Nevertheless, Vector still is operating under a 1994 Marion County court order in which the company agreed to be “truthful in representations made to induce persons to sell Vector’s products.”
That includes telling people “exactly what the job is about before they get there,” said Jan Margosian, who has been a spokeswoman for the Oregon Attorney General’s Office for more than 20 years and is familiar with the complaints against Vector.
Vector officials insist that they are obeying the law despite complaints from former employees.
Margosian said the state stands ready to act if such complaints are substantiated.
“If they are breaking that agreement, not only they are violating the law, but they’re violating an agreement with the court,” Margosian said. “So people need to speak up and let us know about it.”
Andrus said Vector is changing its recruiting practices to reveal more information about the job.
“We are very proud of our progress with those changes, and we feel confident that we’ve been moving in the right direction,” she said.
Now after reading some of the above article, you might say, “But kkk, maybe your niece-in-law would like the sales industry. Maybe she has what it takes to succeed. Maybe she’ll like working hard to earn an honest day’s pay. Maybe she could work real hard and climb up that corporate ladder." Yeah. That’s why she’s been sleeping all day after her trip to the methadone clinic today. And whle I'm on a somewhat related subject, the kkk household received a Christmas card yesterday from my welfare receiving aunt-in-law. Of course, the postage was due on the damn thing. For those that forgot, this is the aunt-in-law I’m talking about.
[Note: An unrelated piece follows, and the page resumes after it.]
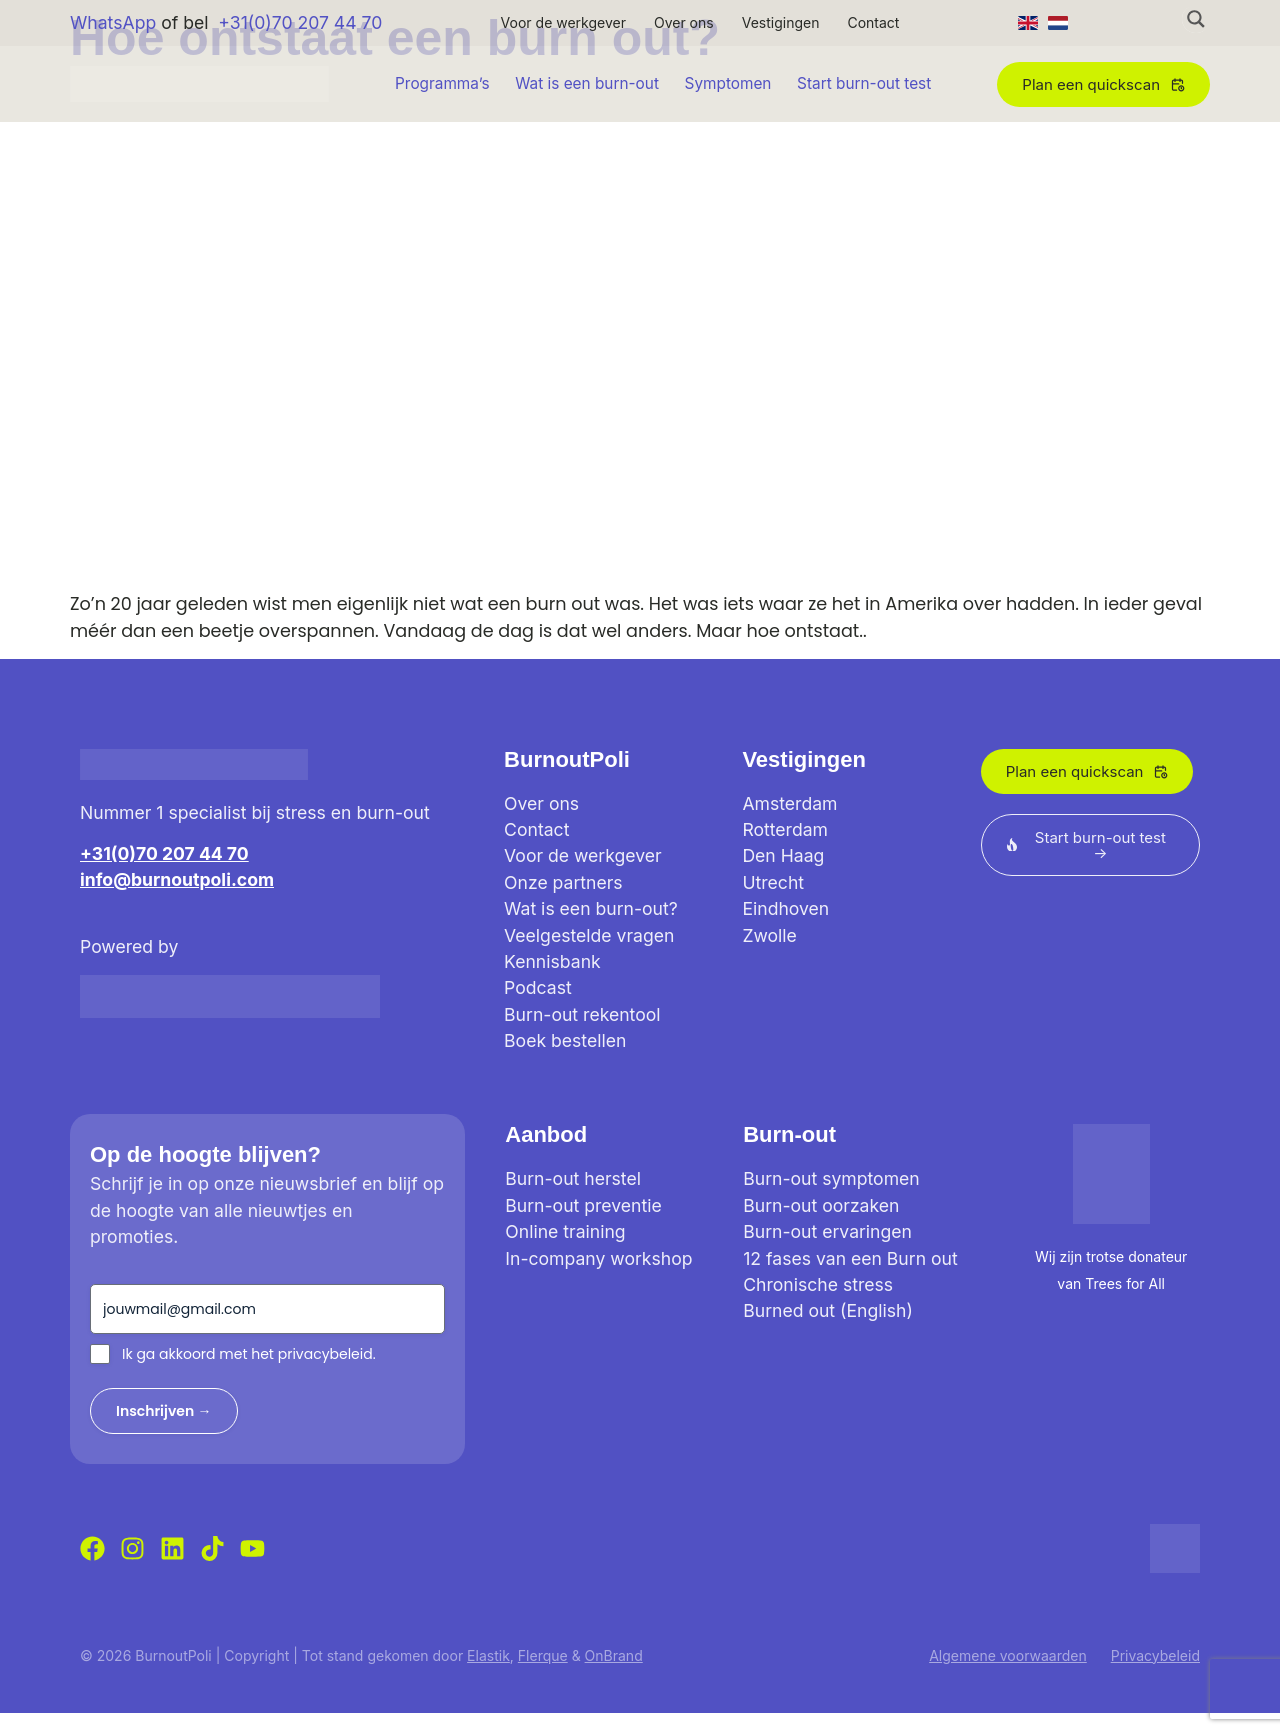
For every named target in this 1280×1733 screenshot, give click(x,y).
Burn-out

I hate Memorial Day weekend. Is it because I’m an anti-war commie that despises the imperialist machine and its march over the innocents of the world? Not quite. Memorial Day weekend brings about an annual event that takes place in my (red)neck of the woods. What is it you ask? The kkk in-law white trash gathering. God I hate this “family” get-together. Basically, the better half has this aunt who organizes a cookout at her house every year, and the cretins from Mrs. kkk’s side of the family make their way down. Fuck I hate going to this thing. Aside from the crack-whore sister-in-law and her out-of-control daughter, the better half’s immediate family is normal, or at least as normal as you can get. The rest of the family tree however, well … *shudder.*
This aunt whose residence we have to go to is a welfare bum who is too fat and lazy to get a real job. And the only reason she gets as much welfare as she does is because there’s another aunt there who has had one foot in the grave for the last 10 years. When she goes, so does the house; I heard that the government has some sort of “lean” on the house where once this woman dies the other aunt will have to either pay off debt that the property has accumulated over the years, or she will have to hand everything over to the State. Sadly, the healthy aunt managed to attend my wedding last June, which pissed me off because I wanted her not to show up, thus giving me a free pass from this abortion of a cookout for the rest of my life.